Diagnostic Procedures
Annulargram (Discogram)
An annulargram — also referred to as a discogram — is a specialized diagnostic procedure used to help determine whether a specific intervertebral disc is the source of a patient’s chronic back pain, particularly when discogenic pain or an annular tear is suspected. Under fluoroscopic (live X-ray) guidance, a thin needle is directed into the disc in question and a small amount of contrast dye is injected. If the injection reproduces the patient’s characteristic pain pattern and the dye distribution reveals structural abnormalities such as an annular tear, this information may help confirm that disc as the pain generator. Annulargram findings are often used as part of the evaluation process for patients being considered for biologic disc repair or intra-annular fibrin injection. Outcomes of any subsequent treatment vary by individual case; candidates are evaluated thoroughly before a treatment path is recommended.
Expert Take
Diagnostic imaging provides a structural snapshot, but it rarely tells the full story on its own. In our clinical experience, the most meaningful evaluations combine advanced imaging with a thorough history, physical examination, and — where appropriate — provocative diagnostic procedures such as an annulargram. A finding on MRI only becomes clinically relevant when it correlates with a patient’s reported symptoms and functional limitations.
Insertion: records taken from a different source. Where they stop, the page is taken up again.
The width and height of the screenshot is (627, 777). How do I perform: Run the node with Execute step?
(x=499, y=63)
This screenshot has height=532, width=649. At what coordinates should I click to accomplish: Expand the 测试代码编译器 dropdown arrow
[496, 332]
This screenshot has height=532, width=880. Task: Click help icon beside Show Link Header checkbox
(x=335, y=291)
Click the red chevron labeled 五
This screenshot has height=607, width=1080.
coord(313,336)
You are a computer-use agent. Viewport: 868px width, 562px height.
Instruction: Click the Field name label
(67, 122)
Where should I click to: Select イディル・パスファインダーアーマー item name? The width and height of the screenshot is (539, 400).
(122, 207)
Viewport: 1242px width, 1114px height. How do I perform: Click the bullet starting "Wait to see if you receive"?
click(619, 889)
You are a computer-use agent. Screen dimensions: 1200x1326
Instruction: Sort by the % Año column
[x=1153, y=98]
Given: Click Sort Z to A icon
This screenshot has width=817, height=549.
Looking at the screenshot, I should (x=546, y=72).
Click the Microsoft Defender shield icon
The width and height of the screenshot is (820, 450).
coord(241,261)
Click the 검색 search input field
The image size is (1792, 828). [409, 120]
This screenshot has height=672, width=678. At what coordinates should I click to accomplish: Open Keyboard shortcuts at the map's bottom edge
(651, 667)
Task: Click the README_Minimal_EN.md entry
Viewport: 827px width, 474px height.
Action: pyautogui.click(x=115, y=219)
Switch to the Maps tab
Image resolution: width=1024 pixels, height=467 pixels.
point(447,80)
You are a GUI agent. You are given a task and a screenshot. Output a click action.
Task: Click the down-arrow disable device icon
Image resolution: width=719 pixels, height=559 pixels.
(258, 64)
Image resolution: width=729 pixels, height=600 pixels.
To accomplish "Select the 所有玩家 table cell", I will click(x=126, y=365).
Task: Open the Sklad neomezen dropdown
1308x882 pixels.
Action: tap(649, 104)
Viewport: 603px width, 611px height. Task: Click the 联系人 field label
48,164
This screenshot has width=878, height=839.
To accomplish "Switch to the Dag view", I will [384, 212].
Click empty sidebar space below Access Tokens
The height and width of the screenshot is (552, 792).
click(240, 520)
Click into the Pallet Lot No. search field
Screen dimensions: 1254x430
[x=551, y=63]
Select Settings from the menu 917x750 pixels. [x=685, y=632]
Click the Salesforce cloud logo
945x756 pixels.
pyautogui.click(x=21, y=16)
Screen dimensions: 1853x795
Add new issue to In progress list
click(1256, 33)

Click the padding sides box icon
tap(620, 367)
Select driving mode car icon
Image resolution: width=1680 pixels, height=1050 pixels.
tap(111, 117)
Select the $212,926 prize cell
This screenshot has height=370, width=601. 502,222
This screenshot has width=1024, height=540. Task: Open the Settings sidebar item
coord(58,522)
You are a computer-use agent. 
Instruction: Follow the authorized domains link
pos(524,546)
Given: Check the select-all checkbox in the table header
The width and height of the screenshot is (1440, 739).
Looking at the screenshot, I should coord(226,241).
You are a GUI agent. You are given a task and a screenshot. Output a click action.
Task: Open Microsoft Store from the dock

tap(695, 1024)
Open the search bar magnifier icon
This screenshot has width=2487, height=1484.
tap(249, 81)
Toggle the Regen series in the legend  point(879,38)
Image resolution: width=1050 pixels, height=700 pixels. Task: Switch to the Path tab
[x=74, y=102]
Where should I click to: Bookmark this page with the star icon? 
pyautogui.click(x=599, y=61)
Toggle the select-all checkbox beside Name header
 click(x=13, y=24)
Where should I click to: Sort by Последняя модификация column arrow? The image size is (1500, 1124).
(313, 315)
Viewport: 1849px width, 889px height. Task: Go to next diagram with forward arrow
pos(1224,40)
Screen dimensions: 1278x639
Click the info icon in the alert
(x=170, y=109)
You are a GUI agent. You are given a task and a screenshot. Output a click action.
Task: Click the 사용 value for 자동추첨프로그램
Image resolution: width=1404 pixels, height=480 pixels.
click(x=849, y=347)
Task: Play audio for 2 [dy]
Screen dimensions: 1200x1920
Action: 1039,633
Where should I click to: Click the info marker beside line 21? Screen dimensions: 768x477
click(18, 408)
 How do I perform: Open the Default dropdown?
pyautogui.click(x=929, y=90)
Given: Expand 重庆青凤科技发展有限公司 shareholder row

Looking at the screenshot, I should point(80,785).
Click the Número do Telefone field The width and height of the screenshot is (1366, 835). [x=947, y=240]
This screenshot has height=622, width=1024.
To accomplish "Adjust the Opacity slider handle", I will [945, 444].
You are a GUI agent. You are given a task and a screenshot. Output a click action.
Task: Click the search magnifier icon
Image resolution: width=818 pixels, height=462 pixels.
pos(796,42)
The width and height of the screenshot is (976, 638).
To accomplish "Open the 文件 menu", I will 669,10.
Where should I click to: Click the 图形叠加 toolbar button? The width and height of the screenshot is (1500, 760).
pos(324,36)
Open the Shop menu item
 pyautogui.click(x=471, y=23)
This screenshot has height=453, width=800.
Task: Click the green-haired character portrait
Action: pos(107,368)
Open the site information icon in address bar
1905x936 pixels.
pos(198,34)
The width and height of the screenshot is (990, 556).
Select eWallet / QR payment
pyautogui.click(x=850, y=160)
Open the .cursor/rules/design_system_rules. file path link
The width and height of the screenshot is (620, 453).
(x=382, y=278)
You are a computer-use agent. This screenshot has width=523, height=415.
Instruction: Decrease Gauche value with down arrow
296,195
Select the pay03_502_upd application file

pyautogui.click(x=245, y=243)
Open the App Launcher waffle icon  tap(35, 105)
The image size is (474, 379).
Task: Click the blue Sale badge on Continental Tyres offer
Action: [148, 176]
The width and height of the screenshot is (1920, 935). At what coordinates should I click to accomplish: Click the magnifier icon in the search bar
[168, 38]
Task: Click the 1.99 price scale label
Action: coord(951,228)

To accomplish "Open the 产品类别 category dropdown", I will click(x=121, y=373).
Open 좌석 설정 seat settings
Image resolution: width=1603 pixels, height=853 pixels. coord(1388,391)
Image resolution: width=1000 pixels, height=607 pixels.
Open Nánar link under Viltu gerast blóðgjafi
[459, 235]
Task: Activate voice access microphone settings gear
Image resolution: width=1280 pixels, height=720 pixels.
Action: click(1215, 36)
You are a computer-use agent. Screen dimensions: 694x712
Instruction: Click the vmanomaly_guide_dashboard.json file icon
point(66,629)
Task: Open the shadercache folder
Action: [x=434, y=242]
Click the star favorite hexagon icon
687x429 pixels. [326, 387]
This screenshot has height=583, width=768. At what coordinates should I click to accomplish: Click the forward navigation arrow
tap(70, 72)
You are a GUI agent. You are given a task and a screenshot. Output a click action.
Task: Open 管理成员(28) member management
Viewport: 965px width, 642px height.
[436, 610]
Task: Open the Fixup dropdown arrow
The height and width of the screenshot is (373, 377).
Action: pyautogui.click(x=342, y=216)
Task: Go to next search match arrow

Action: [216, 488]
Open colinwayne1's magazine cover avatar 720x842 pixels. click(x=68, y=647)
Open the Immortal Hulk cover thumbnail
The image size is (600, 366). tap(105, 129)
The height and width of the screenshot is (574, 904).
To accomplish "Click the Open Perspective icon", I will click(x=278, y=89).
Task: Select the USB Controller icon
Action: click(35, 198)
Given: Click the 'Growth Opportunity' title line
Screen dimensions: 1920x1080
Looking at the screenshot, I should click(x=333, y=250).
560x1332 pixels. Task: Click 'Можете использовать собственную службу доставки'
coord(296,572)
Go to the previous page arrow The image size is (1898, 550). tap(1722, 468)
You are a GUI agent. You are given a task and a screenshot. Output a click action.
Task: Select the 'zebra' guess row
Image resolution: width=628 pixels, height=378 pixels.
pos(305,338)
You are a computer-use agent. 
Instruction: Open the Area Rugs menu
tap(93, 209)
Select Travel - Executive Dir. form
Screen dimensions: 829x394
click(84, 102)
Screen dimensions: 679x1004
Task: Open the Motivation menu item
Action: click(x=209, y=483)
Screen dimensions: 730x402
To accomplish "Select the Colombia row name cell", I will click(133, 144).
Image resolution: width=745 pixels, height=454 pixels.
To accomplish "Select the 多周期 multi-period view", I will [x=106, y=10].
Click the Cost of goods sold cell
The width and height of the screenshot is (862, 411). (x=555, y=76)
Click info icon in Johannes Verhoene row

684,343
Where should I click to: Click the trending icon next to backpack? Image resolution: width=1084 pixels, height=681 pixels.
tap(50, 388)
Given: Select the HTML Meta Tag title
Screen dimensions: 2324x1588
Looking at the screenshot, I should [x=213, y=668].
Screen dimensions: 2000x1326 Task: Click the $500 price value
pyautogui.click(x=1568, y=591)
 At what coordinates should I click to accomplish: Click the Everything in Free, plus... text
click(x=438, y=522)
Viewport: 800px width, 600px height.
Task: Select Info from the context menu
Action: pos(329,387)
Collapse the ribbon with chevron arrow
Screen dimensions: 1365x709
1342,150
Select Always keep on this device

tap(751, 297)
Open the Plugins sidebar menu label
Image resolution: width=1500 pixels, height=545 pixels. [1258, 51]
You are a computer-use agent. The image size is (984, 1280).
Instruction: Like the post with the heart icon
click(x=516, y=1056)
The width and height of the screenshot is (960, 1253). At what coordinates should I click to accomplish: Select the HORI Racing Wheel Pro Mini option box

This individualized approach is essential to identifying who may benefit from targeted interventions like biologic disc repair or annular tear repair, and who may be better served by other management strategies.
For a broader reference on spine terminology, visit our comprehensive glossary of spine health and treatment terms. If you are exploring non-surgical approaches to disc pain, our overview of 5 non-surgical disc treatments for chronic back pain may also be helpful.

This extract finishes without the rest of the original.